The dock is located in an attic, one storey above the wood-panelled courtroom 600, which is actually still in use 65 years after Göring and 20 others went on trial on November 20, 1945.

Göring was sentenced to death after 218 trial days, together with 11 others including Joachim von Ribbentrop, foreign minister. Martin Bormann, Hitler's secretary, was sentenced in absentia.

Göring cheated the gallows by swallowing cyanide in his cell hours before his scheduled hanging but the others were all executed in a gymnasium adjacent to the courthouse which was later knocked down.

Three defendants were acquitted and four given jail sentences, including Albert Speer, Hitler's architect, and the Führer's deputy Rudolf Hess, who died in Spandau prison in Berlin in 1987.

The Bavarian city of Nuremberg was strongly associated with the Nazis. It was here that the Nuremberg race laws against Jews were drawn up and where Hitler held enormous party rallies.

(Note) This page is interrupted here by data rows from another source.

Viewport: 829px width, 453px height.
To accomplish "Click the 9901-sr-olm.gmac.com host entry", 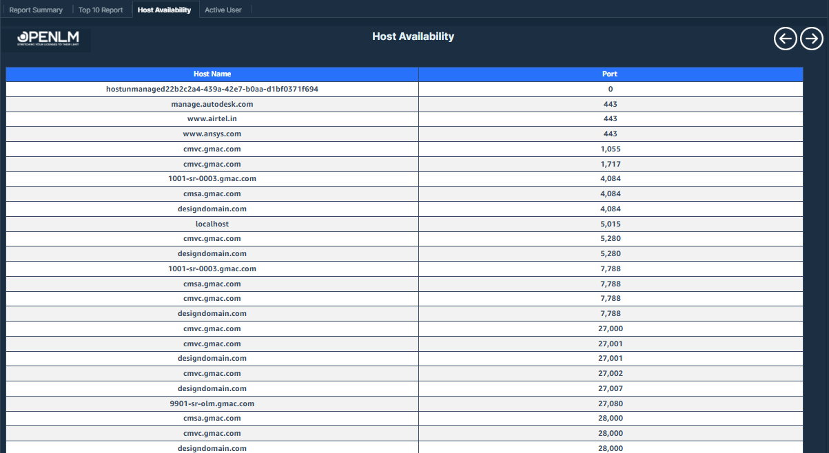I will pos(212,403).
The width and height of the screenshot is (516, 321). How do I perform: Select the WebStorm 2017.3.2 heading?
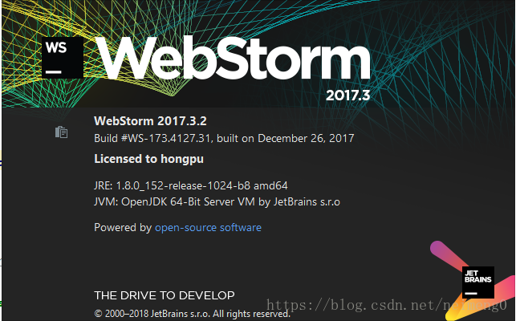[x=150, y=121]
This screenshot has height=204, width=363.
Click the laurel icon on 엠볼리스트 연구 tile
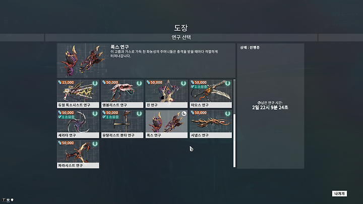[139, 83]
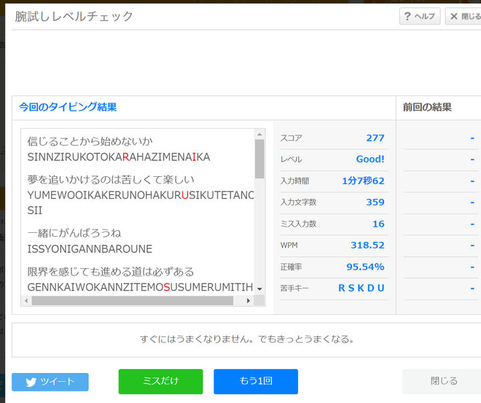Click the accuracy value 95.54%
Screen dimensions: 481x403
point(365,267)
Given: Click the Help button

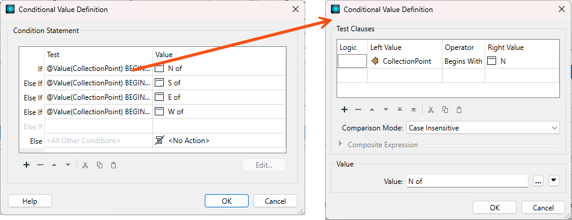Looking at the screenshot, I should pyautogui.click(x=30, y=201).
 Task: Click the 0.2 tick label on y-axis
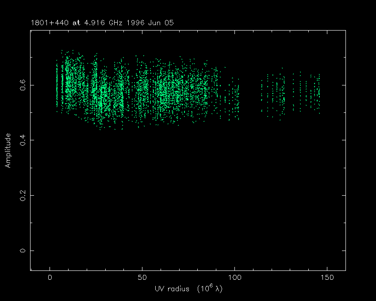pyautogui.click(x=22, y=195)
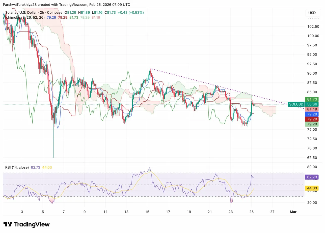Screen dimensions: 325x233
Task: Click the 50:06 bar countdown label
Action: [312, 104]
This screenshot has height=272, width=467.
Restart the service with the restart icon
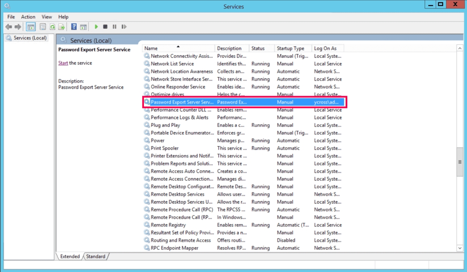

It was the success of a documentation centre opened in 2001 on the grounds of these rallies that prompted authorities to create the new exhibit. There has also been an increasing number of people interested in seeing courtroom 600.

The new exhibit covers the legacy of the Nuremberg trials, which continue to inspire other countries recovering from conflicts, such as the former Yugoslavia, as well as the UN's International Criminal Court (ICC).

"It was so clear that they were guilty but still they had a trial," Juliana Rangel, head of the library and documentation division at the ICC in The Hague told AFP, calling the importance of the trials "enormous."

"It was so well done, with the respect of the defendants' rights. It was very important, it was a landmark. It was the beginning of the end for impunity," she said.

Due to represent the United States at Sunday's ceremony is Stephen Rapp, US ambassador-at-large for war crimes issues. Britain is sending Dominic Grieve, attorney general, and France Roland Dumas, former foreign minister.

The exhibit opens to the public on Monday.